Never having the opportunity to eat Polish food before, I didn't have any expectations, and I'm glad because I really enjoyed what I saw when we set foot in the place. The dining area resembles an old farm house with wooden tables and a wooden bar. I didn't know if I was part of the crew on Oregon Trail or if I was in Poland, but I dug it. Polish folk music was turned up on high and Polish beer poured from the taps. The menu was a large wooden book, sturdy and sacred looking. I told Thomas to order since he was a return customer. He ordered a plate of steak tartar, a large beer to share, a Polish specialty plate, and a cheap bottle of red wine. I ordered the spicy beef goulash for some extra variety.

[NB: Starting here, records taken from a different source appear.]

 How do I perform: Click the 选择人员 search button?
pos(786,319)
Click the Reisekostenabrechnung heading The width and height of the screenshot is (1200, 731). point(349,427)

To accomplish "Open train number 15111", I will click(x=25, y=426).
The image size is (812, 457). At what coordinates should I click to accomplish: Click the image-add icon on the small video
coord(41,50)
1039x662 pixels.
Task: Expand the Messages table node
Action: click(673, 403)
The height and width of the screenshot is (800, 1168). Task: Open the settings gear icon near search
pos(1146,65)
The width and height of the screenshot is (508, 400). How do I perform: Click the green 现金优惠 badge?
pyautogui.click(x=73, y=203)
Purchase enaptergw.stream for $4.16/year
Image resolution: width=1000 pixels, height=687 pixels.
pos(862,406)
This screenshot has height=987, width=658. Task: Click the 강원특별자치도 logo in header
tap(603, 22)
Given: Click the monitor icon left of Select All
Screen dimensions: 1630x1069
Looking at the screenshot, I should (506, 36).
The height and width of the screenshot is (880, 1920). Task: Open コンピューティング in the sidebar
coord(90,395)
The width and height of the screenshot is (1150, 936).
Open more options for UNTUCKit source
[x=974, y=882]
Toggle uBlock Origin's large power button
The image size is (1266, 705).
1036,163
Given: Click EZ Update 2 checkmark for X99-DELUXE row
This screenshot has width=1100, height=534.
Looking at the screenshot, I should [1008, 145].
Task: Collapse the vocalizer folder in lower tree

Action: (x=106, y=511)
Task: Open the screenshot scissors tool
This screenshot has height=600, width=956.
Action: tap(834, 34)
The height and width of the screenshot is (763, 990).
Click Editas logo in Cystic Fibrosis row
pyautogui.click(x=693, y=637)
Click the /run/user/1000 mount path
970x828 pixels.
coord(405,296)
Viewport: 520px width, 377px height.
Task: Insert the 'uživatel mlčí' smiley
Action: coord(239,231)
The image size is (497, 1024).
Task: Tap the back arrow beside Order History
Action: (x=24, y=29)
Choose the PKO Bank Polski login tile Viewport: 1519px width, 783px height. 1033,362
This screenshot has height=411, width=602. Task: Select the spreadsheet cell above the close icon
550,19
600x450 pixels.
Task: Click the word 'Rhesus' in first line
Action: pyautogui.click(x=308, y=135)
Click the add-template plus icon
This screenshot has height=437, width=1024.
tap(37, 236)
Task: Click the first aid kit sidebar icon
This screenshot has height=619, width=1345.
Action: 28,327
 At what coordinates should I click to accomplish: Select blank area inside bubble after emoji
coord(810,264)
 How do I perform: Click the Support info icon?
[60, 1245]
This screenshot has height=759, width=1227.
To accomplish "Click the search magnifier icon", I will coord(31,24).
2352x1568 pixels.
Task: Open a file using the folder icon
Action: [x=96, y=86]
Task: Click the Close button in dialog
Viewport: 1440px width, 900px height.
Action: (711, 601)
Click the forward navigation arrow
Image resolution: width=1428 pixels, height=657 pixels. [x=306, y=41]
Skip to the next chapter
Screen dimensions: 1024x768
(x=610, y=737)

When the steak tartar arrived, we were both a little taken aback. It in no way resembled the delicate mound of tartar we served at our restaurant with slender, toasted pieces of bread. This tartar was obviously out to redefine tartar, or convince us that we should never order tartar again. Our Polish waitress slid a pound of ground chuck onto the table with a side of onions, mushrooms, pickles, and capers. We both had a moment of silence when the plate arrived, confused where we should start and wondering if we should even eat it. Was this sanitary? I began to wonder. Thomas mixed everything into the beef and I began to remember my grandma Annette eating raw pieces of hamburger with salt. Eating raw red meat hadn't killed her, so surely I would be fine. I smeared some of the meat onto a slice of bread, closed my eyes, and did as my father always told me — I tried something new. It wasn't bad, but we weren't licking the plate clean either.

"Do you not like the tartar?" the waitress asked.

"Oh no, of course not!" Thomas falsely assured her, giving me a wink as she hurried to another table.

When dinner arrived I knew my stomach was in for a beating. A heaping plate of goulash sat before me and a large plate of pierogies, hunter's stew, potato pancakes, kielbasa, and stuffed cabbage sat piled high before Thomas. Everything was either meat, sauerkraut, potato, or salt. Not a combination I'd indulge in too often, but definitely a selection of new tastes. It was the experience and the company, however, that made a dive into a new culture all the more pleasant and memorable, which is why I thought the meal was worth sharing with my classmates.

On Thursday I will arrive for my first evening of classes. I'll receive my knife set and it will most likely be a syllabus day of sorts. I'm sure the chef will have an introduction followed by kitchen rules and a few words about sanitation. Surely I'll find a story within the evening worth telling.